_INSTRUCTIONS TO FOLLOW_. Your job is to reproduce all of the data exactly.
------ RECORDS TO PROCESS ------
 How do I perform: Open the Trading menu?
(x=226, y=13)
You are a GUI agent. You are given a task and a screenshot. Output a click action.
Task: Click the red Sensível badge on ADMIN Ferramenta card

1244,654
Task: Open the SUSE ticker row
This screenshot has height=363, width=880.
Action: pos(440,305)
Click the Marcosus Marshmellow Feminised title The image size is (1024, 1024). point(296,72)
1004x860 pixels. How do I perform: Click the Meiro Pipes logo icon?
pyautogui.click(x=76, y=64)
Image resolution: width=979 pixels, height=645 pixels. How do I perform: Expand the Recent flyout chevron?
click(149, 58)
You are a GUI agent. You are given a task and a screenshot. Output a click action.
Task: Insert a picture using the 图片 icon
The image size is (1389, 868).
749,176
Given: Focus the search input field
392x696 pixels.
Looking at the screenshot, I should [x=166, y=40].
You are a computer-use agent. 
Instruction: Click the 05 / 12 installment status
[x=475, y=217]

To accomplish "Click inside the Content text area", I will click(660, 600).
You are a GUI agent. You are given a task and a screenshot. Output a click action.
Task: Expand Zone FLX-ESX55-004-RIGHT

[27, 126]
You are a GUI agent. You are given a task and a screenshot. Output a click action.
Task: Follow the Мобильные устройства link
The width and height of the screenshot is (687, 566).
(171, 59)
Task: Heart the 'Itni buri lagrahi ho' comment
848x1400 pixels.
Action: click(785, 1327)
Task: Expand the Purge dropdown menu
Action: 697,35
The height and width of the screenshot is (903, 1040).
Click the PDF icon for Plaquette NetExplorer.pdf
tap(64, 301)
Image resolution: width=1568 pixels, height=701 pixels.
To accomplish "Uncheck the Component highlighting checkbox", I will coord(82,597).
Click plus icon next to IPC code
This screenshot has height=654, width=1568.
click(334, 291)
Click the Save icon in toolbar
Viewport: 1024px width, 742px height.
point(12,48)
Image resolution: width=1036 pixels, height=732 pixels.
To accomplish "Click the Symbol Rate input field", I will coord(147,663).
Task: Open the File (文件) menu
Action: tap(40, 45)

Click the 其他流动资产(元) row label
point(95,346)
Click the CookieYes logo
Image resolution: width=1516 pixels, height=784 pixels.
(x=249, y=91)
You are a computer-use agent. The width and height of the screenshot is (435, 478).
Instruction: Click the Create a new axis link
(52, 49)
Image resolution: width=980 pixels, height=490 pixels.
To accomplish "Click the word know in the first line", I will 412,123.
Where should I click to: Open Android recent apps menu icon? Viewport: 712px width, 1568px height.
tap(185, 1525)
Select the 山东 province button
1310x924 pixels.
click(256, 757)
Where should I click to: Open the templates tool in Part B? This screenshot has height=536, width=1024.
------
_EXPECTED ANSWER_.
 How do I perform: Open the Trading menu?
(x=226, y=13)
You are a GUI agent. You are given a task and a screenshot. Output a click action.
Task: Click the red Sensível badge on ADMIN Ferramenta card

1244,654
Task: Open the SUSE ticker row
This screenshot has height=363, width=880.
Action: pos(440,305)
Click the Marcosus Marshmellow Feminised title The image size is (1024, 1024). point(296,72)
1004x860 pixels. How do I perform: Click the Meiro Pipes logo icon?
pyautogui.click(x=76, y=64)
Image resolution: width=979 pixels, height=645 pixels. How do I perform: Expand the Recent flyout chevron?
click(149, 58)
You are a GUI agent. You are given a task and a screenshot. Output a click action.
Task: Insert a picture using the 图片 icon
The image size is (1389, 868).
749,176
Given: Focus the search input field
392x696 pixels.
Looking at the screenshot, I should [x=166, y=40].
You are a computer-use agent. 
Instruction: Click the 05 / 12 installment status
[x=475, y=217]

To accomplish "Click inside the Content text area", I will click(660, 600).
You are a GUI agent. You are given a task and a screenshot. Output a click action.
Task: Expand Zone FLX-ESX55-004-RIGHT

[27, 126]
You are a GUI agent. You are given a task and a screenshot. Output a click action.
Task: Follow the Мобильные устройства link
The width and height of the screenshot is (687, 566).
(171, 59)
Task: Heart the 'Itni buri lagrahi ho' comment
848x1400 pixels.
Action: click(785, 1327)
Task: Expand the Purge dropdown menu
Action: 697,35
The height and width of the screenshot is (903, 1040).
Click the PDF icon for Plaquette NetExplorer.pdf
tap(64, 301)
Image resolution: width=1568 pixels, height=701 pixels.
To accomplish "Uncheck the Component highlighting checkbox", I will coord(82,597).
Click plus icon next to IPC code
This screenshot has height=654, width=1568.
click(334, 291)
Click the Save icon in toolbar
Viewport: 1024px width, 742px height.
point(12,48)
Image resolution: width=1036 pixels, height=732 pixels.
To accomplish "Click the Symbol Rate input field", I will coord(147,663).
Task: Open the File (文件) menu
Action: tap(40, 45)

Click the 其他流动资产(元) row label
point(95,346)
Click the CookieYes logo
Image resolution: width=1516 pixels, height=784 pixels.
(x=249, y=91)
You are a computer-use agent. The width and height of the screenshot is (435, 478).
Instruction: Click the Create a new axis link
(52, 49)
Image resolution: width=980 pixels, height=490 pixels.
To accomplish "Click the word know in the first line", I will 412,123.
Where should I click to: Open Android recent apps menu icon? Viewport: 712px width, 1568px height.
tap(185, 1525)
Select the 山东 province button
1310x924 pixels.
click(256, 757)
Where should I click to: Open the templates tool in Part B? This screenshot has height=536, width=1024.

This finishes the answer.